Unconditional and independent probability Two archers, independently, target a mark firing one arrow at a time. Probability that one archer will hit a mark is 0.8 and another is 0.4. After contest it is determined that one hit got in a mark. Find a probability that first archer scored it. I have no idea from where to start on this. It would be logical that the result is 0.8, 'cause that is the probability to hit a mark of the first archer, but that's not the result wanted here. :(

Per your statement, only one arrow hit the mark.

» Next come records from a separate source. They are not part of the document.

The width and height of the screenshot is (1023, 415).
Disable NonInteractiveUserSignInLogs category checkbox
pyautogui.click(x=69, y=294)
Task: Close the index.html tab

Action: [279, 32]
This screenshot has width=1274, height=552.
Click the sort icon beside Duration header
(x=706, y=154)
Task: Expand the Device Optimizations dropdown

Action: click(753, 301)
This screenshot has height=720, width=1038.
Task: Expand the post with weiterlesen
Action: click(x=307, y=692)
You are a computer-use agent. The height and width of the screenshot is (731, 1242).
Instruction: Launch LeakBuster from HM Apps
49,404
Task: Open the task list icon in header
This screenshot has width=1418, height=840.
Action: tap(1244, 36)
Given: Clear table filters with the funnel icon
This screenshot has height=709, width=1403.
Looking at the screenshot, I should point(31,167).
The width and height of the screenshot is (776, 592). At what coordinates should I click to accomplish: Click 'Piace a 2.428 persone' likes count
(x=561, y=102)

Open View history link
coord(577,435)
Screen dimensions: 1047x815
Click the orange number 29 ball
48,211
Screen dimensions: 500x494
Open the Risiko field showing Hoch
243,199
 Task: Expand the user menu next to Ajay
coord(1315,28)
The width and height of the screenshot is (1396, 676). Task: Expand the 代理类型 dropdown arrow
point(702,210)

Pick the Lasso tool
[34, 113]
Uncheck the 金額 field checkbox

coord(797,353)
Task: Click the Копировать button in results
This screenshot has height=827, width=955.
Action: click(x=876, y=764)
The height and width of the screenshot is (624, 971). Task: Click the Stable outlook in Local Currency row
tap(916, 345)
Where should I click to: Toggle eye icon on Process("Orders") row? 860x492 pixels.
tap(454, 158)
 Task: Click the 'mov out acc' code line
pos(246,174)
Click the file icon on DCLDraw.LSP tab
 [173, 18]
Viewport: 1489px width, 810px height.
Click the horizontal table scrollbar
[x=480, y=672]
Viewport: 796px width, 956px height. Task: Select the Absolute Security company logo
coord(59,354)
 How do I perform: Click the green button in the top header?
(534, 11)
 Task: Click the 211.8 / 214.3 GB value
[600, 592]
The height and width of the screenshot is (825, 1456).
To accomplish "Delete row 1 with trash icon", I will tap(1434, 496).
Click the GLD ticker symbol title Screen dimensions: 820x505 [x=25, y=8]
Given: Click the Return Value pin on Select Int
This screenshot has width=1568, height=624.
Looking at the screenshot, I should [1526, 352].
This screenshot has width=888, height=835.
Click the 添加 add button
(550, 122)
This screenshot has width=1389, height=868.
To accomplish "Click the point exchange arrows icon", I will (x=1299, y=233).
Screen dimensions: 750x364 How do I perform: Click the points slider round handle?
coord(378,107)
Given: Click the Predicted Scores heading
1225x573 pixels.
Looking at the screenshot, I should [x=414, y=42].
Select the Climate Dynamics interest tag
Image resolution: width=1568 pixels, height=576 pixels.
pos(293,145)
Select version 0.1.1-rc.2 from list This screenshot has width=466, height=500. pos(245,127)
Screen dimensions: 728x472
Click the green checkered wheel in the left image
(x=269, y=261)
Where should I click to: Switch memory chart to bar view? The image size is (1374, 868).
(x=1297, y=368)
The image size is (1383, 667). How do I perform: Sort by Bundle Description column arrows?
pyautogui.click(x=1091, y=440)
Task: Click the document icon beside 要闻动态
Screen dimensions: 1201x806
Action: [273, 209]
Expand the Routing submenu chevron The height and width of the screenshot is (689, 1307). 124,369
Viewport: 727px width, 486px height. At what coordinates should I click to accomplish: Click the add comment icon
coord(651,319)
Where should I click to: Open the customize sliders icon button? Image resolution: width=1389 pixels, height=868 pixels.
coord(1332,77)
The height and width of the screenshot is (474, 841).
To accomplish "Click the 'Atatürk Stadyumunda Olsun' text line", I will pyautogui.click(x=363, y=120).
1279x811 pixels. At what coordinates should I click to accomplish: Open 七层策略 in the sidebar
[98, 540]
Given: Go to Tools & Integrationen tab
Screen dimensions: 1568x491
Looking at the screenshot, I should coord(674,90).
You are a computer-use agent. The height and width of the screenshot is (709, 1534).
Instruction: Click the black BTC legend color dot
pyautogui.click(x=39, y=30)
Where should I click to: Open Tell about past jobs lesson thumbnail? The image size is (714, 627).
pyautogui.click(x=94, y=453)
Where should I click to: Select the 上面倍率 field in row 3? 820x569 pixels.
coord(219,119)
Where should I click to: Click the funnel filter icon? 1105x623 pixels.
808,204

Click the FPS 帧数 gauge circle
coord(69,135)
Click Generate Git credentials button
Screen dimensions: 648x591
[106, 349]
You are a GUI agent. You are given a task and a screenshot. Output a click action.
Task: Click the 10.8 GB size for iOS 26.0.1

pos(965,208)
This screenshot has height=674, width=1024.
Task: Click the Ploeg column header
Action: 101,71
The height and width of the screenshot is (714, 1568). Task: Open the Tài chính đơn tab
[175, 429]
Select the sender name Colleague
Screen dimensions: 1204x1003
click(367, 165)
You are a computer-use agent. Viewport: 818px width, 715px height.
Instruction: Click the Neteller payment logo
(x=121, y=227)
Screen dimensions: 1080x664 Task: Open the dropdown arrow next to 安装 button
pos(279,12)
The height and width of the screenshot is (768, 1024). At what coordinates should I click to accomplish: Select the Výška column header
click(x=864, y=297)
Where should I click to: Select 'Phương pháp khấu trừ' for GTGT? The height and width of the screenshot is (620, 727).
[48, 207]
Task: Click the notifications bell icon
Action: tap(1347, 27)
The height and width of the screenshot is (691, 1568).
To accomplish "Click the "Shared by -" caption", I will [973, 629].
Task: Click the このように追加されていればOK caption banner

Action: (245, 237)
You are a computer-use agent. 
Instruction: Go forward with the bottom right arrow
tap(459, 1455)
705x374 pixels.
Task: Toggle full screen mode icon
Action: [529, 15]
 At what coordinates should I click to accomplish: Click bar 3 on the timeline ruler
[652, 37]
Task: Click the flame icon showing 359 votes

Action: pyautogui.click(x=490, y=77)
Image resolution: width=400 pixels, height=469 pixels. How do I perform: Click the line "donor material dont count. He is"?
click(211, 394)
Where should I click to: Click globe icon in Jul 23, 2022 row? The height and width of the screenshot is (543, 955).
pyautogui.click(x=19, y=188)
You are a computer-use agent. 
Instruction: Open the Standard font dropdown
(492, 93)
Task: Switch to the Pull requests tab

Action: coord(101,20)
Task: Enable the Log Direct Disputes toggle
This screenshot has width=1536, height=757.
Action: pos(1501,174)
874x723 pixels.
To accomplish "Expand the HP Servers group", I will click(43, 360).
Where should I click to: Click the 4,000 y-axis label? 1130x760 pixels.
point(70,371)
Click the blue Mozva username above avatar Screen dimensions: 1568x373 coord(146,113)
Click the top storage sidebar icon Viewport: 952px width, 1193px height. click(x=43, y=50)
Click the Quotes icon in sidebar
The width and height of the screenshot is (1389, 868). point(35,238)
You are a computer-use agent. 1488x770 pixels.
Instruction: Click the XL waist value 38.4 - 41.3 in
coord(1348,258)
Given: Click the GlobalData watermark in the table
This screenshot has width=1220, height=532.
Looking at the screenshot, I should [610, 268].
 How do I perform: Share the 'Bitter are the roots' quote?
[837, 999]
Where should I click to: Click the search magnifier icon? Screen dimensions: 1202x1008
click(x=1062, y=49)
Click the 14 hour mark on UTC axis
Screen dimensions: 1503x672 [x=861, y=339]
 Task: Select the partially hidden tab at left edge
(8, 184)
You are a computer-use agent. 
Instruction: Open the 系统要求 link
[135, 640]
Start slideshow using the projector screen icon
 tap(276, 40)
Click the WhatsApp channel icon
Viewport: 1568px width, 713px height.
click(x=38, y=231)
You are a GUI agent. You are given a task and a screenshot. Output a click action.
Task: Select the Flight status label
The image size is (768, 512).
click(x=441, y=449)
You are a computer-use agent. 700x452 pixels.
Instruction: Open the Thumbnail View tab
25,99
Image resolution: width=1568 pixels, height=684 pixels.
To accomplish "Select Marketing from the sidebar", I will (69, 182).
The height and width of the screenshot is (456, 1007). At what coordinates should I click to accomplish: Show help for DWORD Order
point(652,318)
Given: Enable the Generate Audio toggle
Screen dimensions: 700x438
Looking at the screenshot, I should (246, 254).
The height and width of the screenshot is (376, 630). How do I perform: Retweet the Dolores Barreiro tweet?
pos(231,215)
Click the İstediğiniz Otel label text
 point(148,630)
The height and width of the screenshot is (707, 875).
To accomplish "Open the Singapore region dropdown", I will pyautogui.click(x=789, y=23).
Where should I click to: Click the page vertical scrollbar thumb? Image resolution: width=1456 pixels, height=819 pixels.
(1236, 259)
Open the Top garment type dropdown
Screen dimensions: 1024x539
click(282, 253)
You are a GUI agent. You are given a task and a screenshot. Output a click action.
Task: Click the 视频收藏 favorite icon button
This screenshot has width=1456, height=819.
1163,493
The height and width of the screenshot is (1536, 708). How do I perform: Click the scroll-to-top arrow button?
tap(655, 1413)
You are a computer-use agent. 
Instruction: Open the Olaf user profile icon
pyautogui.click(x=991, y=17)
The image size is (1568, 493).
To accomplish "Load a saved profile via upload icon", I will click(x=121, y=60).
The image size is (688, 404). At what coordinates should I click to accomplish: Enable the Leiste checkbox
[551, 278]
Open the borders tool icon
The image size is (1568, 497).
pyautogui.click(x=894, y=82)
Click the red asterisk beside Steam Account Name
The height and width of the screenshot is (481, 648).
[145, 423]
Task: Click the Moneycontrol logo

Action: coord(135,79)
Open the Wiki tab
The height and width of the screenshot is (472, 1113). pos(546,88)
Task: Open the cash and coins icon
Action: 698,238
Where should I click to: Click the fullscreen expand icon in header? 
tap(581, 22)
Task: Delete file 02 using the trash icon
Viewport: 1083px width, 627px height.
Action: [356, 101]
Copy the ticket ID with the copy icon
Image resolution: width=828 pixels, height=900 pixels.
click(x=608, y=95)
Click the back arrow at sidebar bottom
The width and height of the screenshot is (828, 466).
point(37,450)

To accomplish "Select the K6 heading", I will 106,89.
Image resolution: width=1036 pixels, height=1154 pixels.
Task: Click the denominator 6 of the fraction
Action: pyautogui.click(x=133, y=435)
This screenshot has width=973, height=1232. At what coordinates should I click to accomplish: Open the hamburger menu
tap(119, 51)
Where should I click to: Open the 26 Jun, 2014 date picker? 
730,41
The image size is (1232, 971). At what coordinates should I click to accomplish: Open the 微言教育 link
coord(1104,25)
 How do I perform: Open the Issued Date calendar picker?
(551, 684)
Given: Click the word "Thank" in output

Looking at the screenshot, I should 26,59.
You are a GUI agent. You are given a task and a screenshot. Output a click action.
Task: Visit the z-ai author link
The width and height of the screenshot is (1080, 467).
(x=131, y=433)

That is possible when either archer A hit, and archer B missed, or the other way around. $$ p_1 = \mathbb{P}\left(\text{A hit} \land \text{B miss}\right) = \underline{\quad\quad\quad}? $$ $$ p_2 = \mathbb{P}\left(\text{B hit} \land \text{A miss}\right) = \underline{\quad\quad\quad}? $$ Since these events are exclusive (both can not happen at the same time), $\mathbb{P}\left(\text{only one hit}\right) = p_1 + p_2$. Now to answering the question $$ \mathbb{P}\left( \text{A hit} | \text{only one hit}\right) = \frac{\mathbb{P}\left(\text{A hit} \land \text{B miss}\right)}{\mathbb{P}\left(\text{only one hit}\right)} = \frac{p_1}{p_1+p_2} $$